Today is John Lennon's birthday. The founder of the Beatles, one of the most fascinating musicians of all time would have been 72 had his life not been cut short by a deranged fame-seeking loner. Though he has been gone for over three decades, Lennon remains a compelling figure; a man who has been admired, studied, written about, talked about and portrayed by a countless array of performers. And rarely does a day go by when his most lasting contribution to the world -- his music -- is not heard on the radio, downloaded by a new fan, performed by an aspiring bar band or discussed at length by those of us still enraptured by his incredible legacy.
Why does John Lennon have such a hold on the world 32 years after his death? In the pantheon of artists who passed away before their time, why is Lennon the most singular figure? It can be argued that in terms of their relative impact on music, Elvis Presley was more significant -- the man who basically took blues and melded it with country to forge it into rock and roll. But what is Elvis today? A punchline, fodder for cheesy impersonators in bad wigs mumbling "Thank you, thank you very much." Towards the end of his life, Elvis became symbolic of the worst excesses of the rock star -- bloated, hiding in a cavernous mansion, shooting televisions, eating deep-fried peanut-butter-and-banana sandwiches and finally succumbing to drugs in his bathroom. While John Lennon certainly had his eccentricities -- the bed-ins, the strange recordings of screaming and warbling passed off as "art" -- the main reason he doesn't turn up in the pages of the Enquirer having just been spotted at a supermarket is that in his message -- one of a lasting hope for peace -- there is nothing to mock.

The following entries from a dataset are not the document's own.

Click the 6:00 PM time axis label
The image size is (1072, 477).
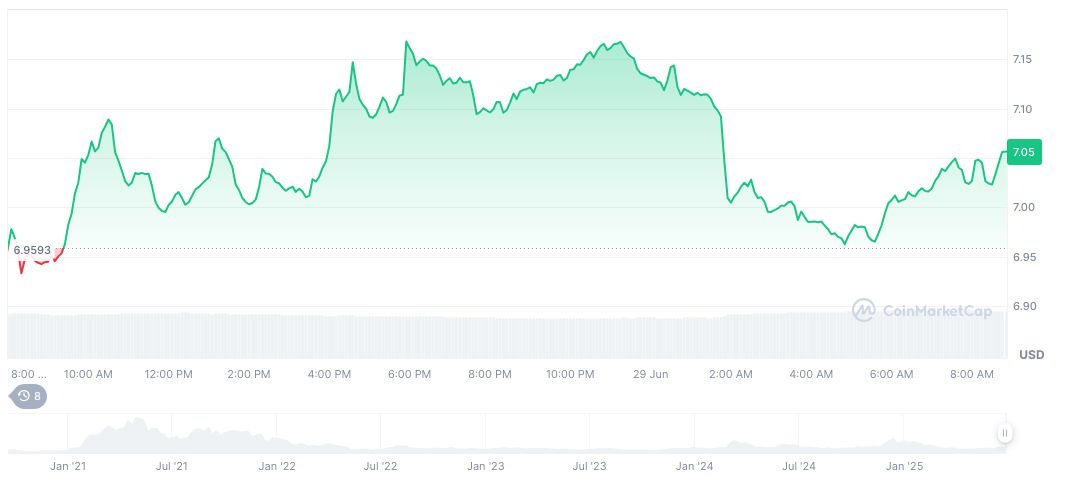pos(409,374)
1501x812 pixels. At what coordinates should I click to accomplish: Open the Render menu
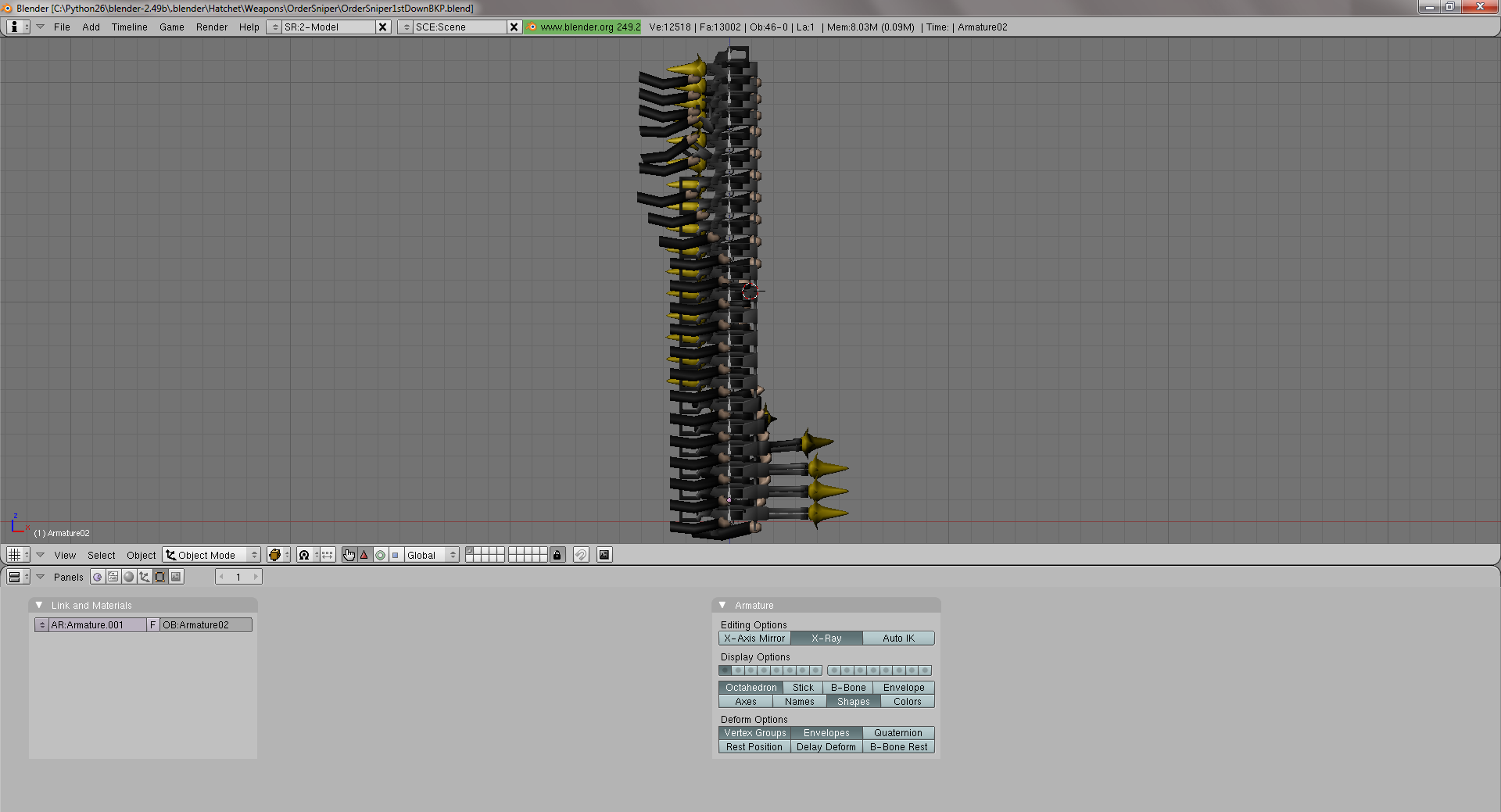[211, 27]
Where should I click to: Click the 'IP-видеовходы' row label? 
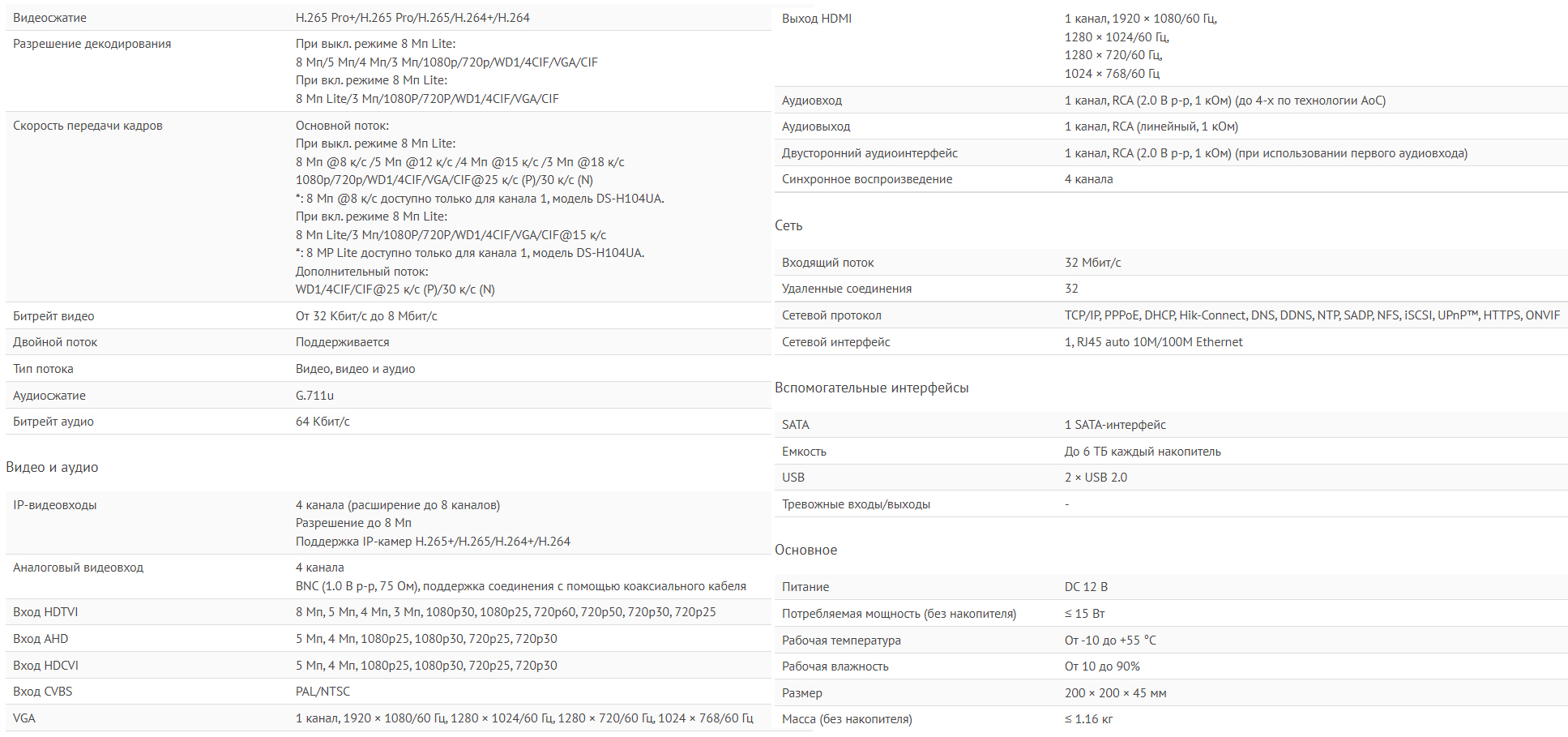(54, 505)
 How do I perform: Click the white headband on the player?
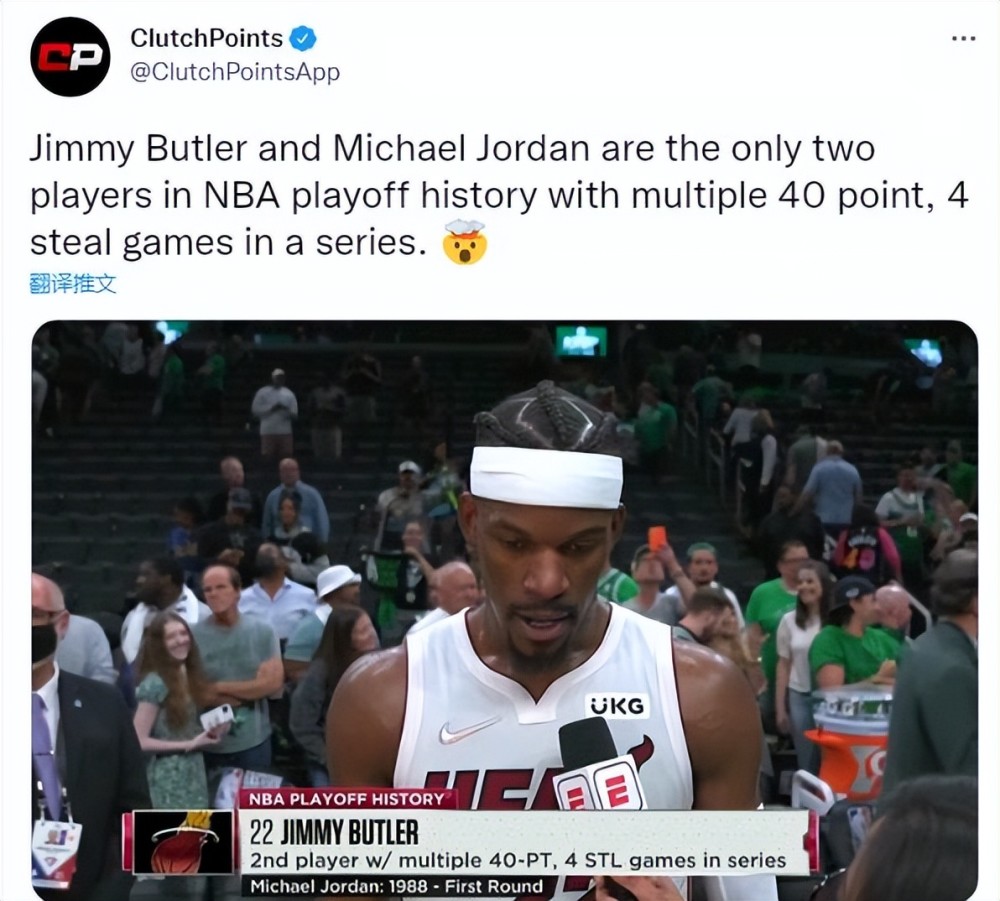pos(547,476)
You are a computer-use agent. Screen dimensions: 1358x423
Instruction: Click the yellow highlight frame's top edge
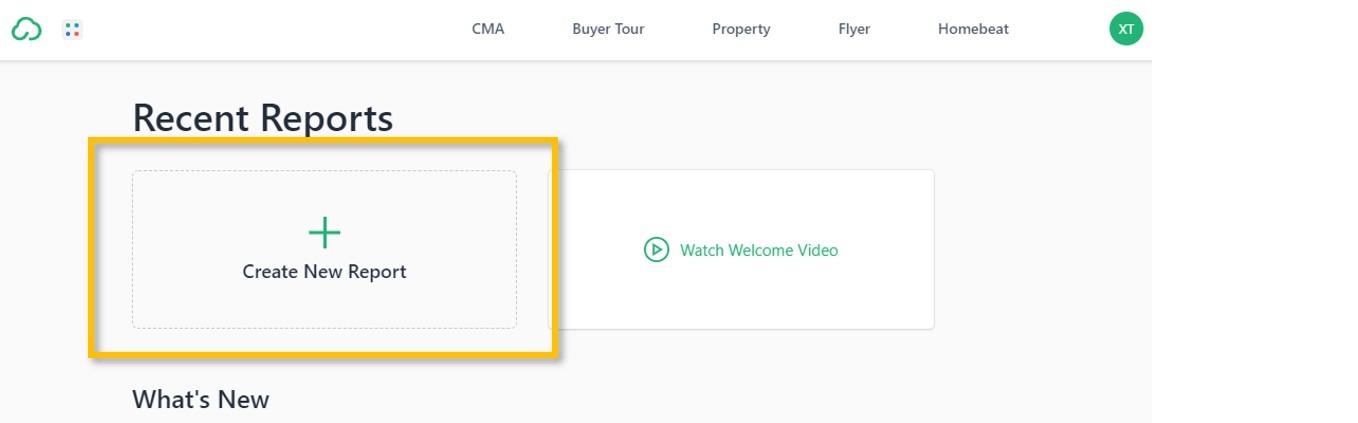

Some stars seem more than human. They appear, whether intentionally on their part or not, to inhabit a celestial echelon unattainable by we mortals who gaze upon them from afar with admiration. While John and indeed all four of the Beatles were arguably the greatest and most influential stars of music of all time, what endeared them most to their fans was that throughout the peaks and pitfalls of their career, they always seemed human. They never took themselves as seriously as they could have given the astronomical heights of their achievements, and remained for all intents and purposes, regular lads. They were not perfect nor did they pretend to be; they made mistakes, they fought amongst themselves, they spoke from their hearts without filters and without poll-testing and clearing everything through publicists first. Like the Buddha, they simply were. The honesty of their music and the positivity of the message that resulted from that honesty could not help but touch the soul.

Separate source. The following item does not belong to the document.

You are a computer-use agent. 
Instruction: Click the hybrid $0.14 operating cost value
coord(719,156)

As the Beatles wound down, John chose to devote himself to the cause of peace. He was an unlikely messenger for it -- a man who admitted his faults, who did not attempt to veil the rage inside. He could be horrible to those closest to him, particularly to his own family and dearest friends. But just as only Nixon could go to China, a man like John, full of anger and bitterness towards the world, was the only one who could communicate the need for peace so vividly, so completely and so perfectly. We all have that rage inside. We resent the misfortunes that have been thrust upon us through what we feel is not our fault. We want to scream and curse at the whole world. We are all that angry boy crying for his lost mother. And we can overcome it.

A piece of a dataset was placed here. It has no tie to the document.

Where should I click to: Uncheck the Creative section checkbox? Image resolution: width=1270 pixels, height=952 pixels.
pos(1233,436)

John Lennon asked us in the simplest terms, only to imagine peace -- knowing that imagining is the first step to making it happen. Most importantly, he recognized that peace was too important a message to be limited to the leadership of one, it must be a mantle taken up by the many. In one of his last interviews, John scoffed at the idea that people considered him a guru, or a messiah. He didn't want that. He wanted to make his music and be left alone. More than that, he specifically did not want people to rely on him to tell them how to look at the world. In "God," John steps back from that leadership role, singing, "I was the walrus, but now I'm John. And so, dear friends, you'll just have to carry on." This line isn't a cynical rejection. He knew that people had the capacity to make peace in their own way and that was the only way peace was going to happen. He still sings it to us today and challenges us to take up the torch in his absence.
In one of his most notorious quotes, John once observed that the Beatles had become more popular than Jesus. It's perhaps dangerous ground to tread, but the popularity of the Beatles and of John Lennon can be likened to that of Christianity in its appeal -- in its ideal, most uncorrupted form -- to the best parts of ourselves. No matter our stripe, we're all looking for the answer. John told us that it was love, but he left it up to us to find that love on our own. The challenge of faith is in maintaining the devotion to the search, in the recognition that the realization of the objective may never come until the very end. But the road is worth the walk. And so on John Lennon's 72nd birthday, we lace up our shoes and set out again with his songs playing on our iPod and his dream alive forever in our hearts.